# Haunt Finder



## Zombie-F (Apr 12, 2004)

I know I've seen posts here and elsewhere stating that some people have no idea what haunted attractions exist in their area, well there's a nifty tool on the internet called the Haunt Finder that lists (mostly) pro haunts in a state-by-state fashion.

Check it out and enable yourself to be frightened this Halloween.

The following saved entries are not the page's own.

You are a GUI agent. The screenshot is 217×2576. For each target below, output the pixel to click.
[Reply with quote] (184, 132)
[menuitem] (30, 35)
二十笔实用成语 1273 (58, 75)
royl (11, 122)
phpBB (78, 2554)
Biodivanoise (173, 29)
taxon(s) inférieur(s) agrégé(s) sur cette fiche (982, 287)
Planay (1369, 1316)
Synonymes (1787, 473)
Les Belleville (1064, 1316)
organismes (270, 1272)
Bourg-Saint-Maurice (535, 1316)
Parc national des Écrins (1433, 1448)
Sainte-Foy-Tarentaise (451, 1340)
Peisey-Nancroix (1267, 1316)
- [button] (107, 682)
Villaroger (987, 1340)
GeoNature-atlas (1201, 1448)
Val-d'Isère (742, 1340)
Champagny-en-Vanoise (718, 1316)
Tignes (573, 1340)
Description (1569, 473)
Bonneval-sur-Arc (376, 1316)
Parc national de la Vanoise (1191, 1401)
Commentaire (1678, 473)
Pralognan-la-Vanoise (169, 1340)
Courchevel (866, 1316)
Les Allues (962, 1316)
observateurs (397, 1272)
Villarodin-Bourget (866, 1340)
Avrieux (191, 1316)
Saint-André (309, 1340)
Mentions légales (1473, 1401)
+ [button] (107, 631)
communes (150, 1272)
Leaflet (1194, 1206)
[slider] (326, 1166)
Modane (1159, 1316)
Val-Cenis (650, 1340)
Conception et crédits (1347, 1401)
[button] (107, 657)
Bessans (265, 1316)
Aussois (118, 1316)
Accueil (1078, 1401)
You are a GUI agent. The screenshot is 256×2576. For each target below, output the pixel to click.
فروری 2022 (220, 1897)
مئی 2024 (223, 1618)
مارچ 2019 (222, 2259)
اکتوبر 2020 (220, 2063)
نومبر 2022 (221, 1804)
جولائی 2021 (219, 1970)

http://www.hauntfinder.com


----------



## Sinister (Apr 18, 2004)

The info I saw on there now and about a month ago when I checked for Florida and Alabama was 2 years out of date. There was one of the entries that was near where I live that spelled "Pumpkins" like "Pumkins" that was too funny especially when you consider where I come from.


----------



## Zombie-F (Apr 12, 2004)

Yeah. I know it's kinda out of date, but most haunts do operate pretty much every year. I'd try to get contact info and give 'em a call or e-mail before just going to one of these listings.


----------



## Sinister (Apr 18, 2004)

I know Universal and Busch Gardens has their shindigs going every year. I'm going to be paying close attention here in the next couple of months or so to the Haunts that may or may not spring up here and there. They have "Ghost Walks" where a guide takes you around and regales you with stories through the historical sections of the surrounding area here. I've always meant to go on one but something always comes up.


----------